Rz. 8
Will der Erblasser einen bestimmten Bedachten gegenüber den übrigen Miterben wertmäßig besser stellen, dann kann er dies durch Anordnung eines Vorausvermächtnisses (§ 2150 BGB) erreichen. Unter einem Vorausvermächtnis versteht man ein Vermächtnis, das dem oder den Erben selbst zugewandt wird. Es handelt sich hierbei um ein Gestaltungsmittel, um einem Erben einen bestimmten Gegenstand zuzuwenden, ohne dass diesbezüglich eine Anrechnung auf seinen Erbteil – also ein Wertausgleich – erfolgt.
Rz. 9
Der Vermächtnisnehmer hat bereits vor der Nachlassteilung einen Anspruch auf Übertragung des vermachten Gegenstandes durch die übrigen Erben, ohne dafür eine Gegenleistung erbringen zu müssen. Es handelt sich um eine Nachlassverbindlichkeit gemäß § 1967 Abs. 2 BGB. Bei der Teilung des Restnachlasses erhält der Vermächtnisnehmer dann zusätzlich seinen ungekürzten Erbteil am Nachlass entsprechend seiner Teilungsquote.
Rz. 10
Bei der Anordnung eines Vorausvermächtnisses ist entsprechend den Ausführungen zur Ersatzerbenbestimmung immer auch die Frage des Ersatzvermächtnisnehmers zu klären (vgl. § 10 Rdn 51 ff.). Während die Teilungsanordnung die gleiche Wirkung gegenüber dem Ersatzerben entfaltet, muss dies für das Vorausvermächtnis nicht gelten. So kann es Fälle geben, in denen der Erblasser z.B. eines seiner eigenen Kinder bevorzugen möchte, für den Fall der Ersatzerbfolge durch die Enkel soll diese Bevorzugung jedoch nicht erfolgen.
Rz. 11
Muster 12.3: Vorausvermächtnis an den Erben
Muster 12.3: Vorausvermächtnis an den Erben
Ich, _________________________, geb. am _________________________ in _________________________, setze meine beiden Kinder _________________________, geb. am _________________________ in _________________________, derzeit wohnhaft in _________________________, und _________________________, geb. am _________________________ in _________________________, derzeit wohnhaft in _________________________, zu meinen Vollerben zu jeweils gleichen Teilen ein. Zu Ersatzerben bestimme ich die Abkömmlinge meiner Kinder nach gesetzlicher Regel, wiederum ersatzweise soll Anwachsung eintreten.
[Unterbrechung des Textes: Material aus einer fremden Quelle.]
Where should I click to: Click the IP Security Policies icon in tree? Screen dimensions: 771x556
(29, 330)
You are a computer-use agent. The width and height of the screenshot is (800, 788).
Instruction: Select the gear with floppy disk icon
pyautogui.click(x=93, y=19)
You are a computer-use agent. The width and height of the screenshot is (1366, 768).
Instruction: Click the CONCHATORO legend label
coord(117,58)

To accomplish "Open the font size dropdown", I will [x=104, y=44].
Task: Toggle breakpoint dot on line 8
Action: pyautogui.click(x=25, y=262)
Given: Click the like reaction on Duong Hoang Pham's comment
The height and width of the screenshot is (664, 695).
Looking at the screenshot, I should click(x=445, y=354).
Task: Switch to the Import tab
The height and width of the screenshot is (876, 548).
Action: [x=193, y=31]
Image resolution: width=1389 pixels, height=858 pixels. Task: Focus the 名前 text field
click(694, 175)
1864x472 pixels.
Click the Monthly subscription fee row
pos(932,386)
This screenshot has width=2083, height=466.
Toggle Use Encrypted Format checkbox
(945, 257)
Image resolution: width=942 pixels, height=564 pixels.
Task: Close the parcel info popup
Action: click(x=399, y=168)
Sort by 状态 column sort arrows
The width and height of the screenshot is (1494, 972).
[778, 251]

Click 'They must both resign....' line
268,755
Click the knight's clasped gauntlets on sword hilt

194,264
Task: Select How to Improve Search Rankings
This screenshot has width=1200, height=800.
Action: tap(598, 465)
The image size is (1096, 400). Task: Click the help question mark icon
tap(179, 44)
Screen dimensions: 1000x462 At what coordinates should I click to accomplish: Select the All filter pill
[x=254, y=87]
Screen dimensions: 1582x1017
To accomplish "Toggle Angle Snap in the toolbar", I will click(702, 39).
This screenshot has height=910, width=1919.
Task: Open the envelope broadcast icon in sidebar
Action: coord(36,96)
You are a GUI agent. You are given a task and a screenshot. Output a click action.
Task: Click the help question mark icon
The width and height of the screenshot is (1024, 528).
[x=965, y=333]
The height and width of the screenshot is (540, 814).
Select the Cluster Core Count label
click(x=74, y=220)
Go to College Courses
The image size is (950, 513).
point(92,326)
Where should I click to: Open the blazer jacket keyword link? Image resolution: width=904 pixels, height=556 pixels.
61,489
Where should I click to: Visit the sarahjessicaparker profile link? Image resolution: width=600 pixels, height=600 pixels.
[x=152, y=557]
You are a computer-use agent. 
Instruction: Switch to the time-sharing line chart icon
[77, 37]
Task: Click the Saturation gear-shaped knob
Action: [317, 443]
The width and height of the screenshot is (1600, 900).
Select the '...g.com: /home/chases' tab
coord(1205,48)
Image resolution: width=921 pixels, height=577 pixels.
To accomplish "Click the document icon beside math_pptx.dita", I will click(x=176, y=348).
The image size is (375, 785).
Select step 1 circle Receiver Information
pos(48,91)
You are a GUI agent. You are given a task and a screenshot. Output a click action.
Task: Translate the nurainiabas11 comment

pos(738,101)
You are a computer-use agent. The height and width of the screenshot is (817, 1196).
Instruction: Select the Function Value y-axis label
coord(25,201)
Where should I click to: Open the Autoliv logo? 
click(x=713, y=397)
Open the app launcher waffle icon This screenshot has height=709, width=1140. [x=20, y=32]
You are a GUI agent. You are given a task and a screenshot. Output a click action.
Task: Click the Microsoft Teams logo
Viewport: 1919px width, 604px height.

Mein Sohn _________________________ erhält darüber hinaus im Wege des Vorausvermächtnisses, also ohne Anrechnung auf seinen Erbteil, mein Wertpapierdepot Nr. _________________________ bei der _________________________ Bank in _________________________. Für den Fall, dass mein Sohn vor oder nach dem Erbfall wegfällt, wird entgegen jeder anderslautenden gesetzlichen oder richterlichen Vermutungs- und Auslegungsregel ein Ersatzvermächtnisnehmer nicht benannt. Das Vorausvermächtnis an meinen Sohn _________________________ entfällt auch dann, wenn er die Erbschaft ausschlägt.
Rz. 12
Das Vorausvermächtnis gewährt sowohl dem Allein- als auch dem Miterben eine Reihe von Vorteilen. Zum einen unterliegt das Vorausvermächtnis grundsätzlich nicht der Vor- und Nacherbenbindung, § 2110 Abs. 2 BGB. Darüber hinaus bleibt das Vorausvermächtnis beim Erbschaftskauf unberücksichtigt (§ 2373 BGB). Letztlich ist das Vorausvermächtnis für den Erben vorteilhaft, wenn eine angeordnete Testamentsvollstreckung nicht das Vorausvermächtnis erfasst. Wie bereits erwähnt, kann der Vermächtnisnehmer die Erfüllung seines Vermächtnisses schon vor der Erbauseinandersetzung verlangen, wozu ihm nach h.M. auch die Gesamthandsklage (§ 2059 Abs. 2 BGB, § 747 ZPO) zur Verfügung steht.